Ticketek introduces automation to manage demand for ‘hot shows’
Increasing used of cloud and automation technology by entertainment group TEG has allowed its ticketing arm, Ticketek, to handle the high demand for ‘hot shows’ without crashing.
TEG Enterprise Architect Tane Oakes recently explained to ZDNet how large events push Ticketek’s infrastructure to its limits, advising that traffic goes from “basically zero to 300,000” in under a minute when tickets for in-demand acts and sporting events go on sale.
Oakes explained how TEG went through a process of re-platforming its system to allow for everything to be run with “great parallelism”, commenting “we were running into a data centre and we would have to run our environment as if we were having those hot shows seven days of the week, 24 hours a day – that was costly and doesn’t make sense.”
TEG moved to change how it ran its business internally, deciding to introduce an automated process for scheduling and delivery of its hot shows, something that was previously done manually and often in Excel.
As reported by TheTicketingBusiness, under the new system, users submit a request to schedule a hot show through Atlassian’s Jira Service Desk, which the company already uses.
Oakes added “once it’s been approved, it then hits API Gateway to actually then schedule that hot show into a Dynamo DB database, and then we have Lambda coming and checking using CloudWatch scheduled events to say every minute, ‘Do I have any hot shows that I need to procure’ and then when it finds it, it then hits Service Catalog to actually go and run out the products and spin everything all up.
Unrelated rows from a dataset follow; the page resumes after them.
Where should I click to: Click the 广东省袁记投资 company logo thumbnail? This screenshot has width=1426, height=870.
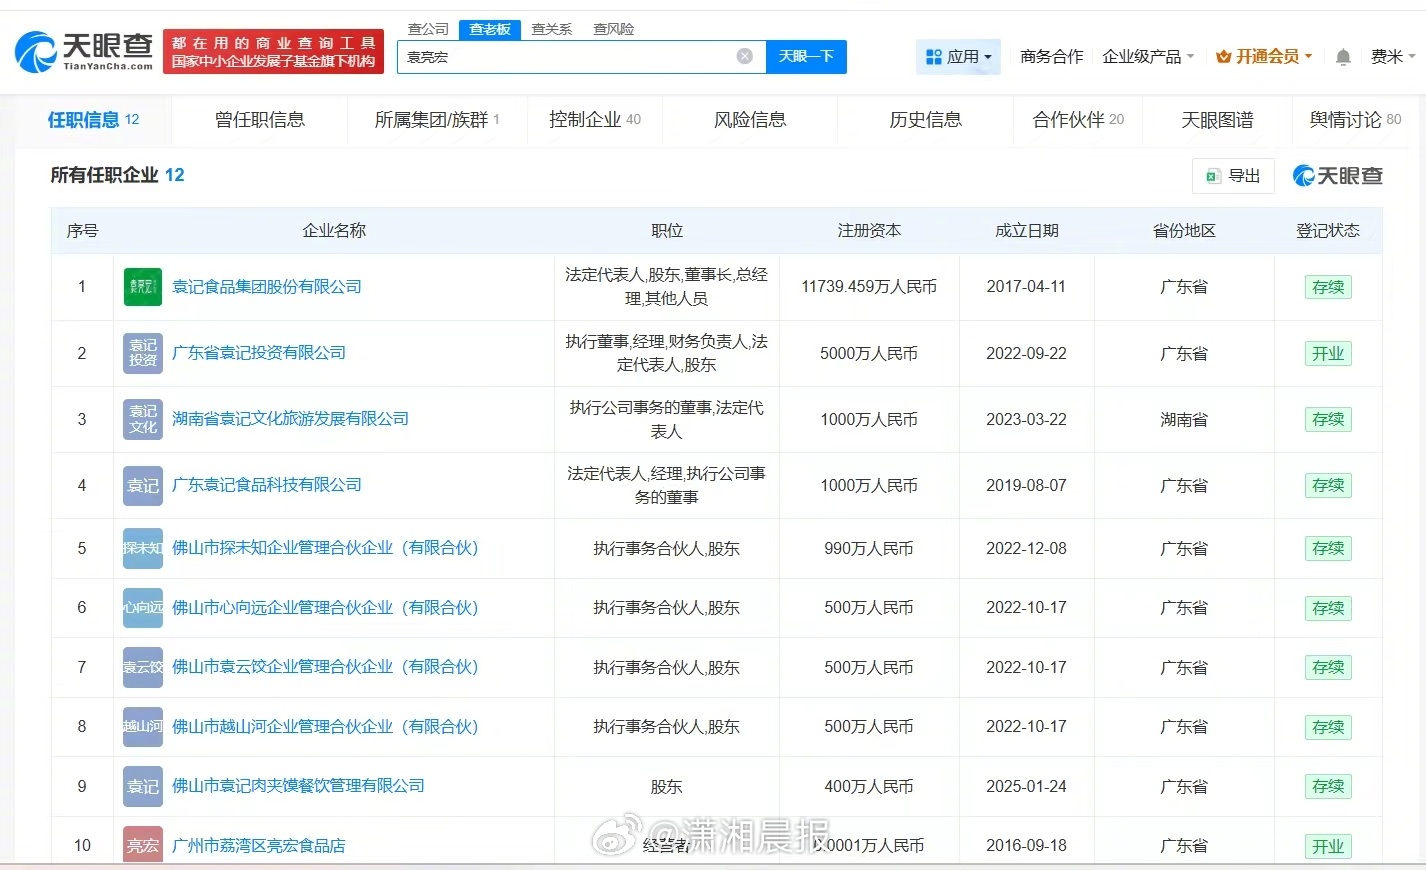point(142,353)

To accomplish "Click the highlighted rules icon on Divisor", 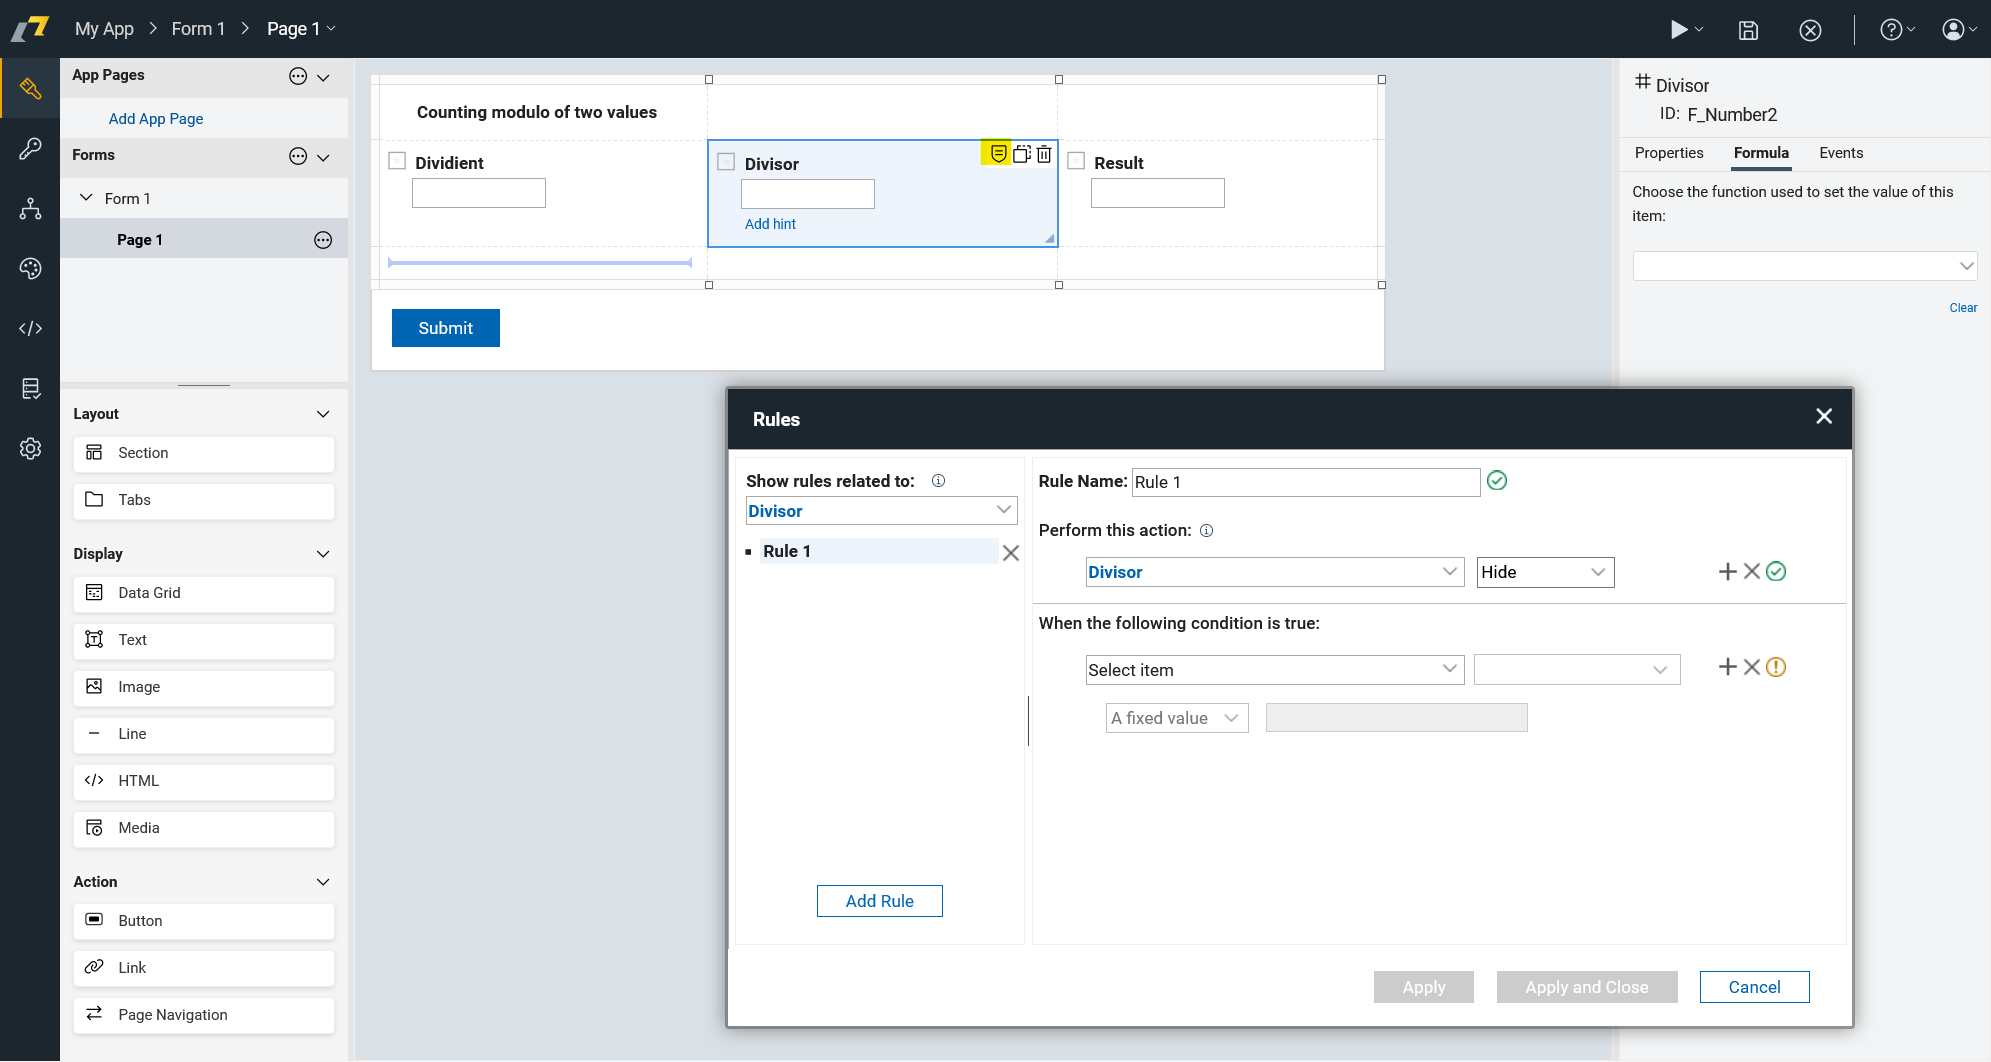I will coord(998,153).
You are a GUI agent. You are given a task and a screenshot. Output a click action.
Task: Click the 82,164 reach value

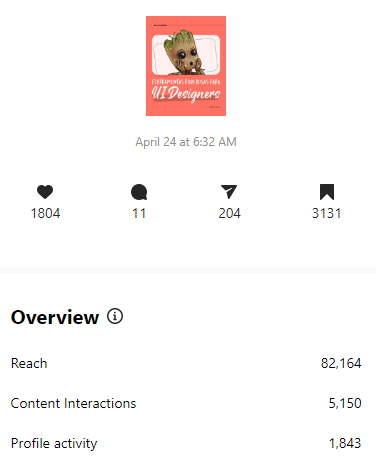coord(341,363)
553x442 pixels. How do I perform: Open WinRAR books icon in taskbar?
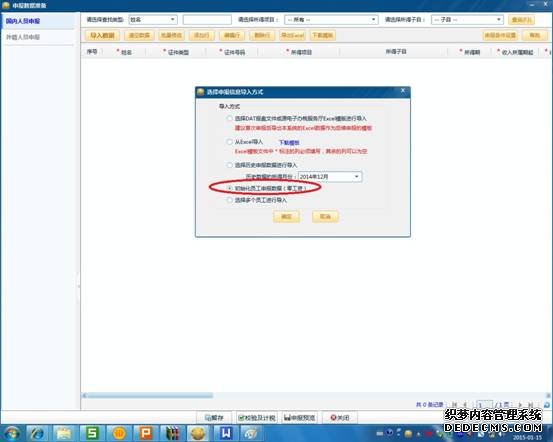(172, 433)
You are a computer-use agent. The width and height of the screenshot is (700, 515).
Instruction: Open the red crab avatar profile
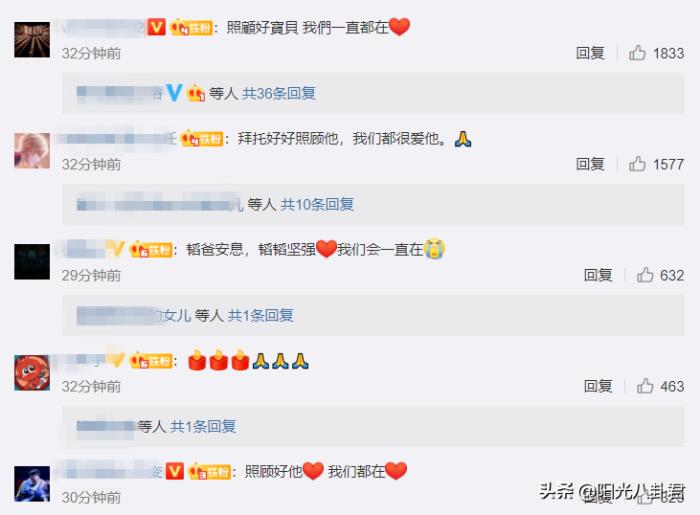32,373
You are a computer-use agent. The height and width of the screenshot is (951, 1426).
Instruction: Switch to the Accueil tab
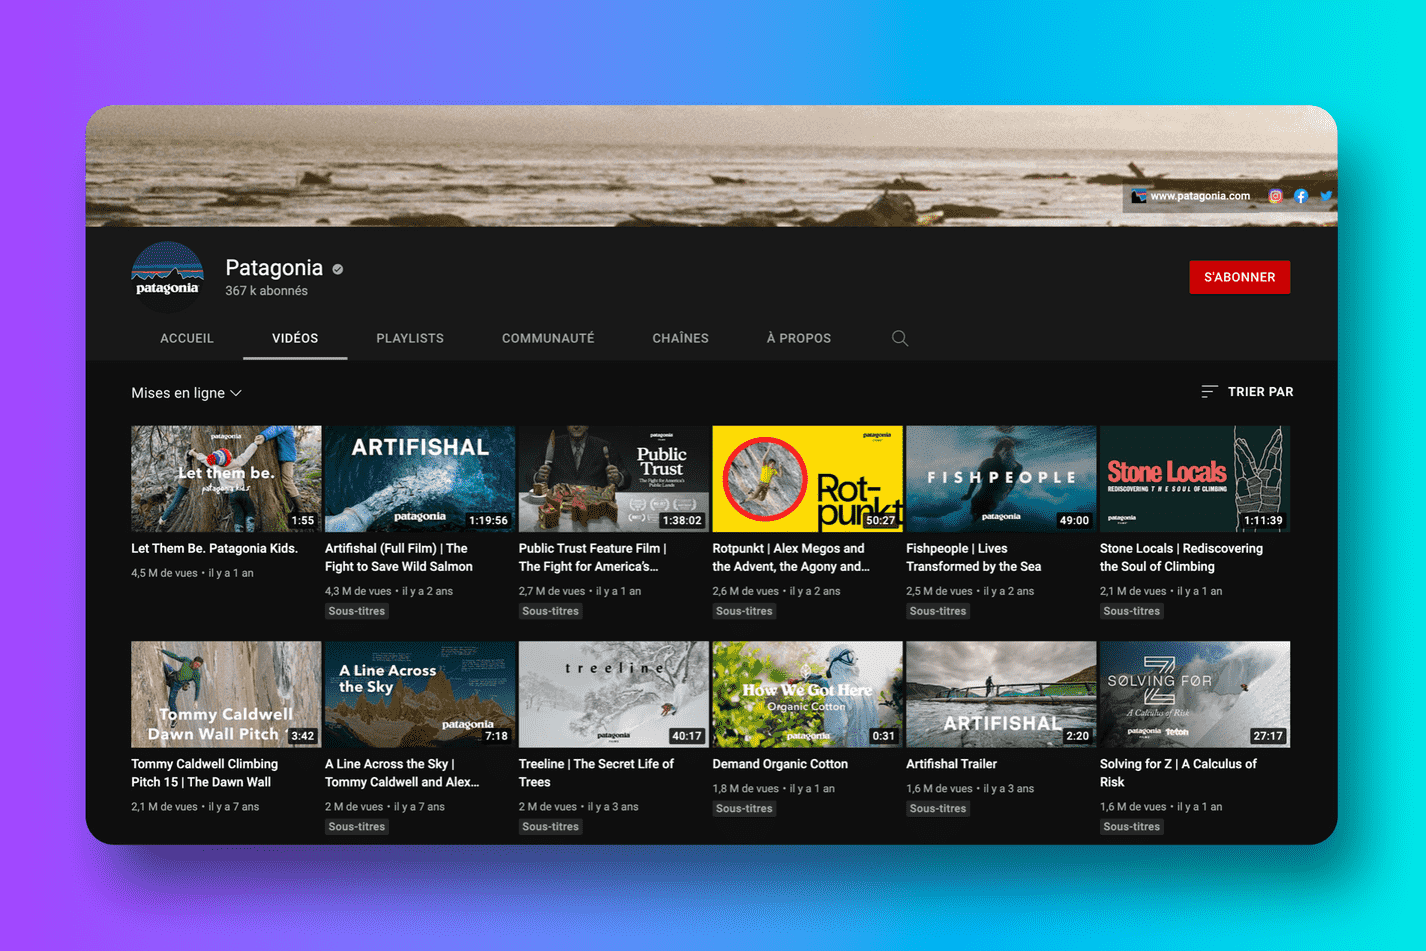click(x=187, y=339)
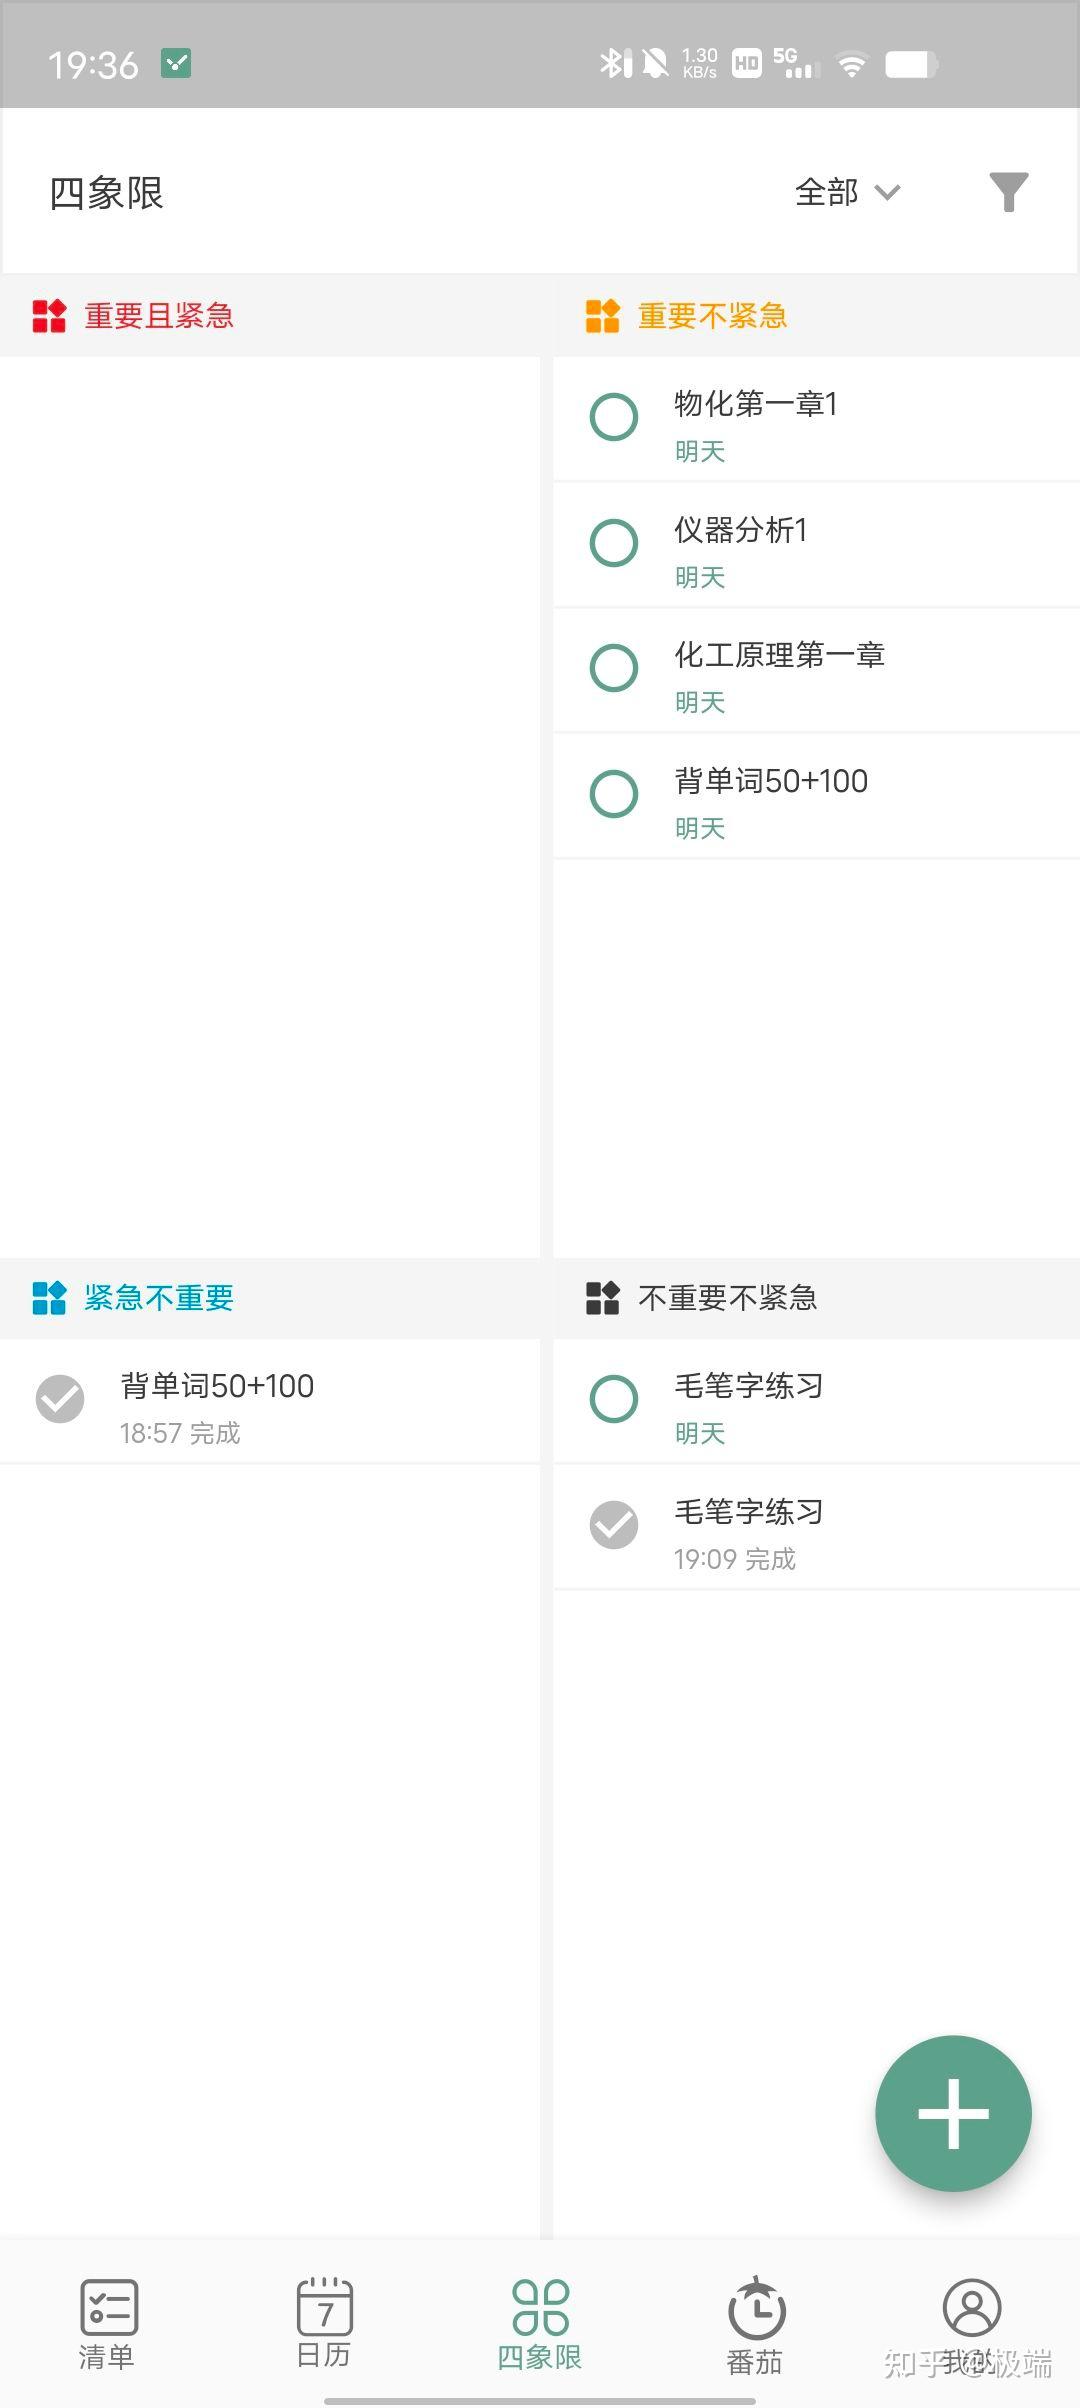Viewport: 1080px width, 2408px height.
Task: Tap the green add task button
Action: point(953,2113)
“When you work between IT and business, one of the things that’s not great is just to keep giving the business different tools, swapping in and out what they’re trying to do, and having five or six different applications to try to do the same things — they use Jira for everything else for the planning and management of the hot show, now we’re just extending that to drive what they’re doing from an IT perspective.”
Oakes said the approval process now sits outside of IT, concluding “what it’s doing is putting a workflow process into driving Service Catalog provisioning of IT services.”